I loved this memoir. This was an illuminating Father / Daughter story, unique in its setting, and the fact that Alysia was raised by her single, gay father in San Francisco in the ’70’s and ’80’s. Maybe it’s my current orientation, but what I really took away from this book was the sense of motherless-ness (if that is even a word). This memoir was written with so much self-awareness. Abbott took twenty years to distill what was going on during her upbringing and her father’s death. Her willingness to admit the conflict of emotions she experienced as a young woman was honest and brilliant. Her father comes across as brilliant, caring, loving, and human. When I picked this book up, I couldn’t imagine the family dynamic described on the back cover, but after finishing it I felt connected and so appreciative this memoir was written.
In THESE WOMEN, Ivy Pochoda paints a gritty portrait of South Central LA. A serial killer is on the loose but ‘these women’ aren’t heard, aren’t listened to, are dismissed as not mattering. I loved this novel for its voices. Pochoda is a master at elevating what is base and primal, and in some lights ugly, to hollowed ground. She gives true humanity to all her characters. Employing the points of view of various women: prostitutes, dancers, artists, mothers and law enforcement, Pochoda weaves a mystery that not only had me turning the page, but dwelling on lines of prose. Precise, tough, and unyielding, the language illuminated an under-represented and misunderstood sector of the female experience, and in so doing, likened ‘these women’s’ struggles to those of us all.

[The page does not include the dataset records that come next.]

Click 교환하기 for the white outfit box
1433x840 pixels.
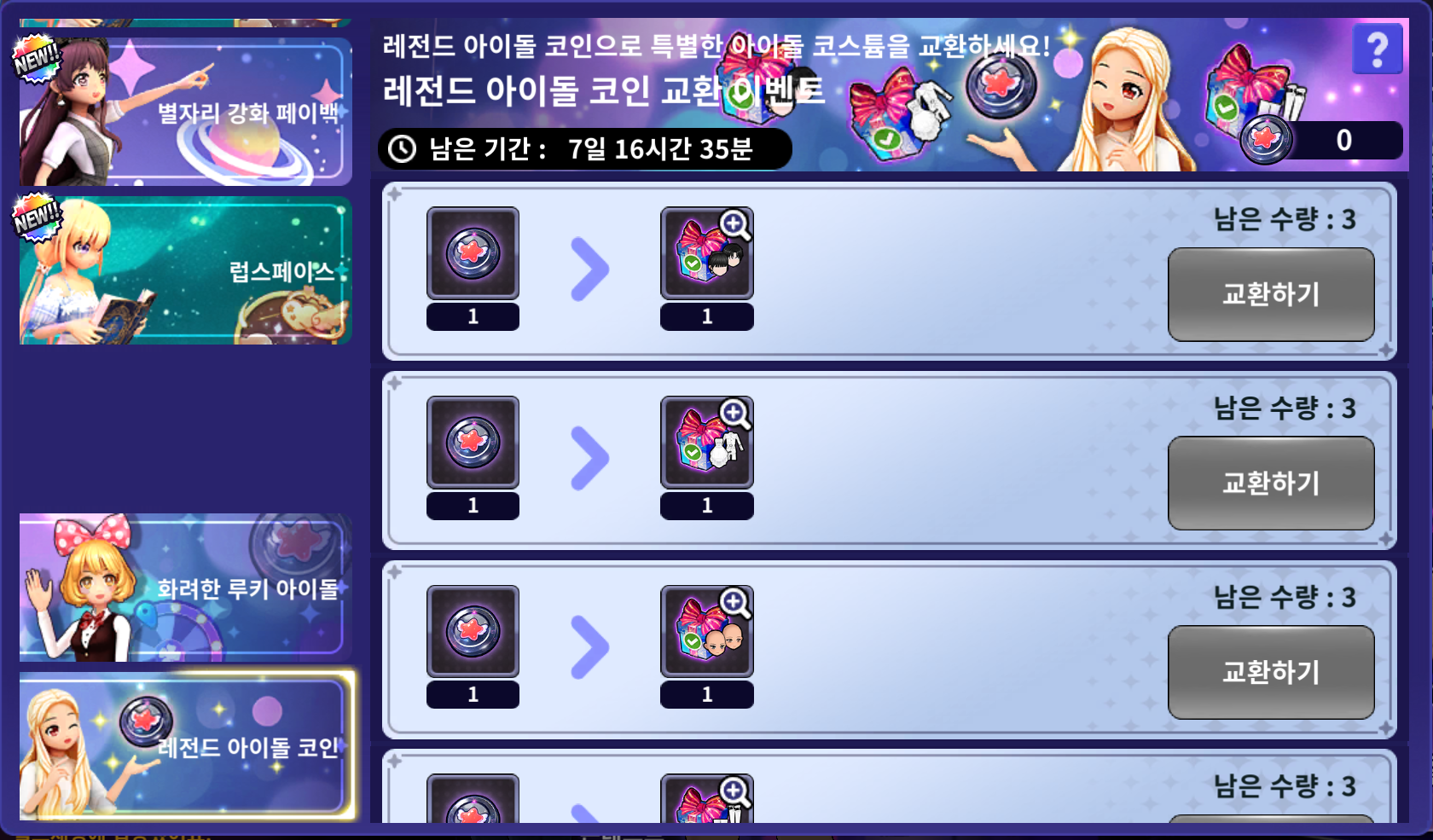pos(1271,484)
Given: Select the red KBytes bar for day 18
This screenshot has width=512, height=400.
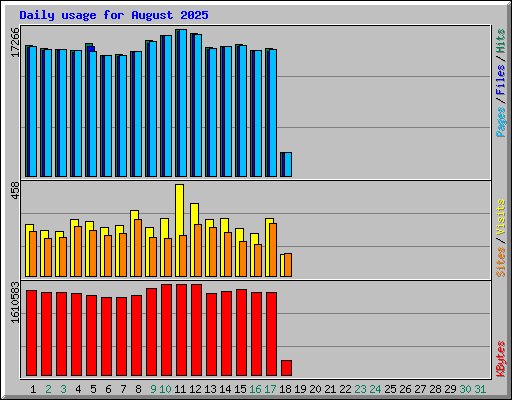Looking at the screenshot, I should [x=286, y=368].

This is a very honest and poignant memoir about Dani Shapiro’s search for a spiritual anchor. It combines so many facets of life, however, weaving a tapestry of experience and rumination that I found extremely relatable. I devoured this book and highly recommend.
Wow. This was really an interesting book. It is intellectually rigorous as well as original, thoughtful, observant and timely. The points of view (3 I believe) tell stories that overlap, repeat and advance and retreat in time.

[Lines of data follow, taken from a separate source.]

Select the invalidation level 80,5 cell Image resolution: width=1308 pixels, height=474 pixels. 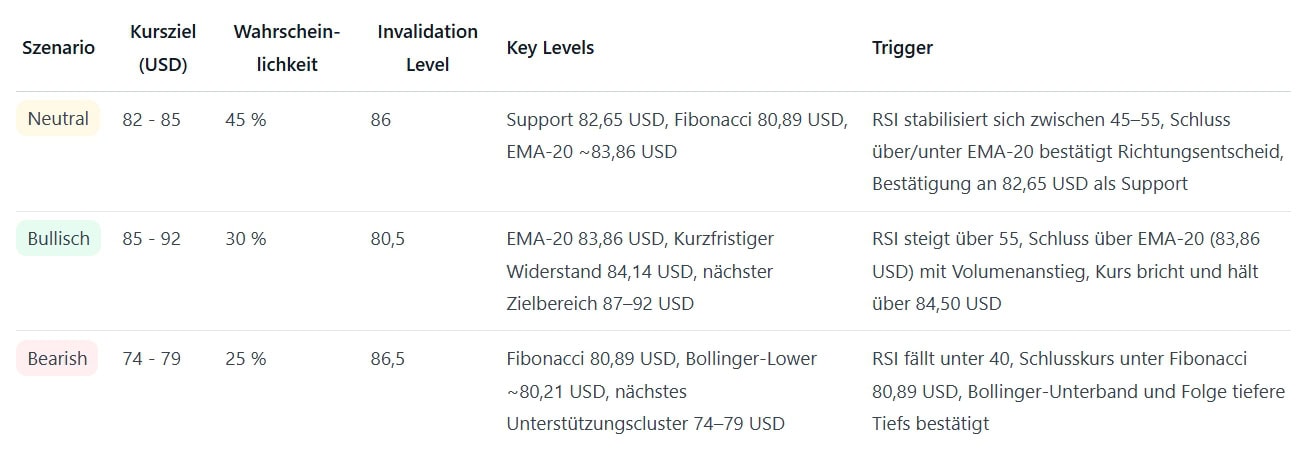(387, 240)
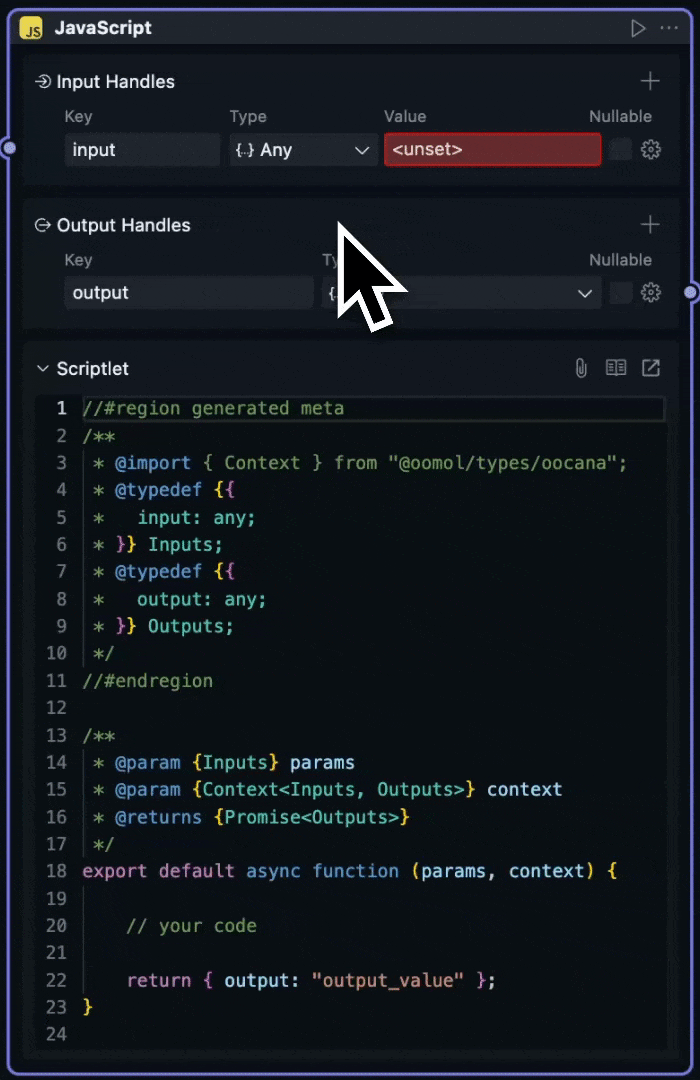Toggle Nullable checkbox for the input handle

click(x=621, y=150)
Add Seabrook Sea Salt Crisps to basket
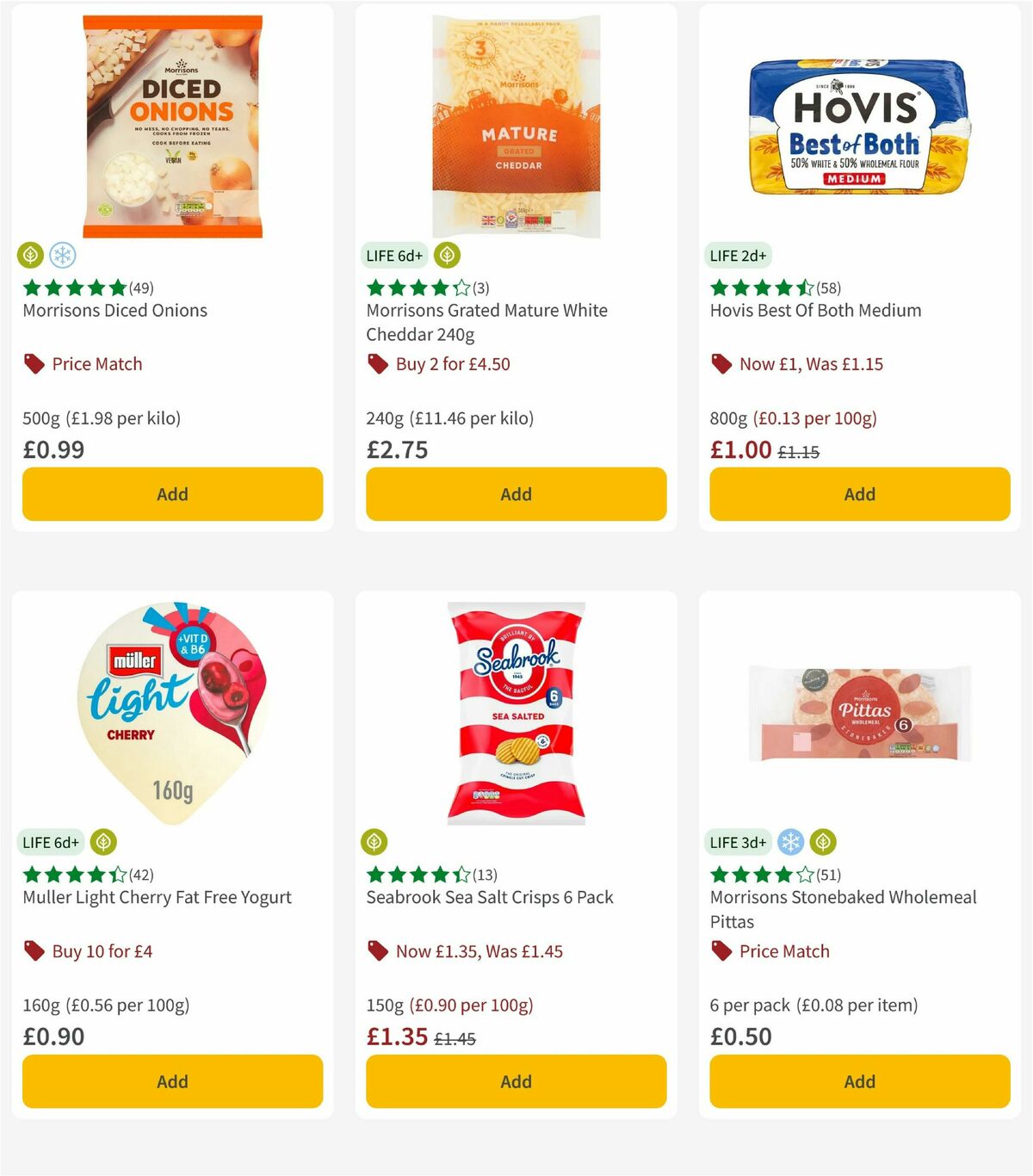The image size is (1033, 1176). pyautogui.click(x=516, y=1081)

The story of Sarah and David in the beginning is a cutting description of high school – for kids highly talented in the arts. The conflict isn’t immediately set up, but by the second section this work of art becomes one that really engages the reader in thought. I highly recommend.

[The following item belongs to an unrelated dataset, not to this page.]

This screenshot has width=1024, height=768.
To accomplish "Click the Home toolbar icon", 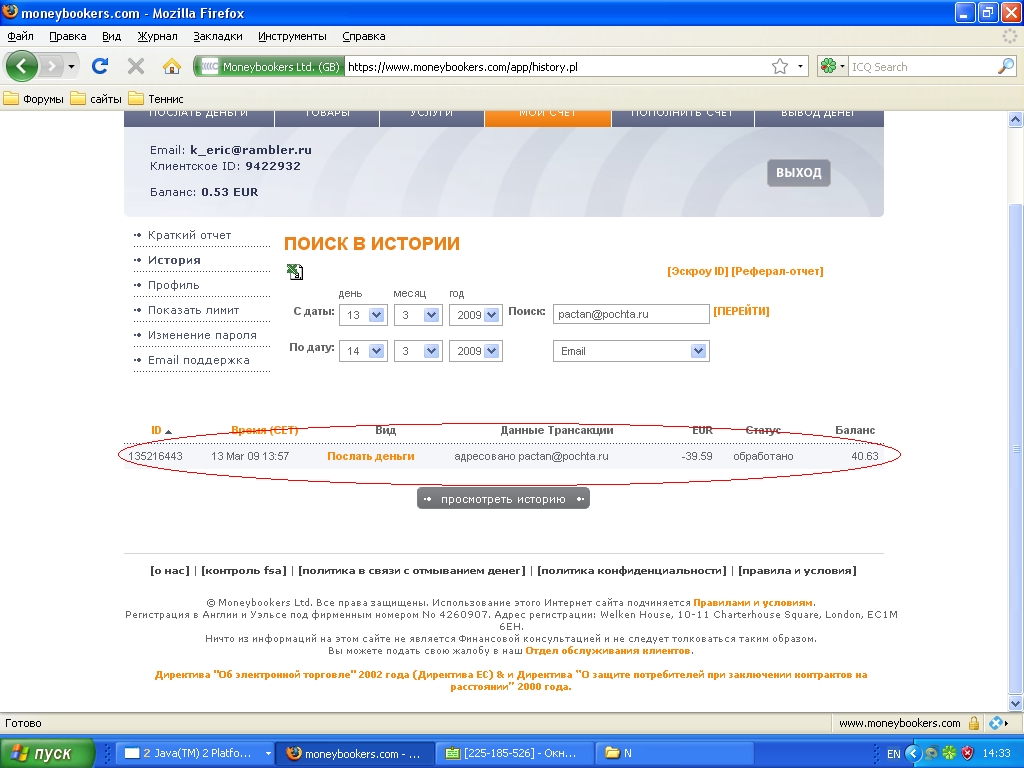I will [172, 66].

This was a great look into a troubled family, told from the point of view of multiple characters and across a broad spectrum of time. I was drawn to reading it as it was Attenberg’s break-out novel and I just recently discovered her work when I recently picked up “All This Could be Yours.” She is really obsessed by the theme of sharply divided family and how the vitriol that grows inside the eldest generation infects the younger. Attenberg’s language and observations are cutting and at the same time humorous. I also enjoy her inspecting the Jewish family under a microscope, since as a people, they self-identify as being shaped by memory and tradition. In the Middlesteins the rupture in relationships is heartbreaking to watch, but there is redemption in allegiances that are unexpected.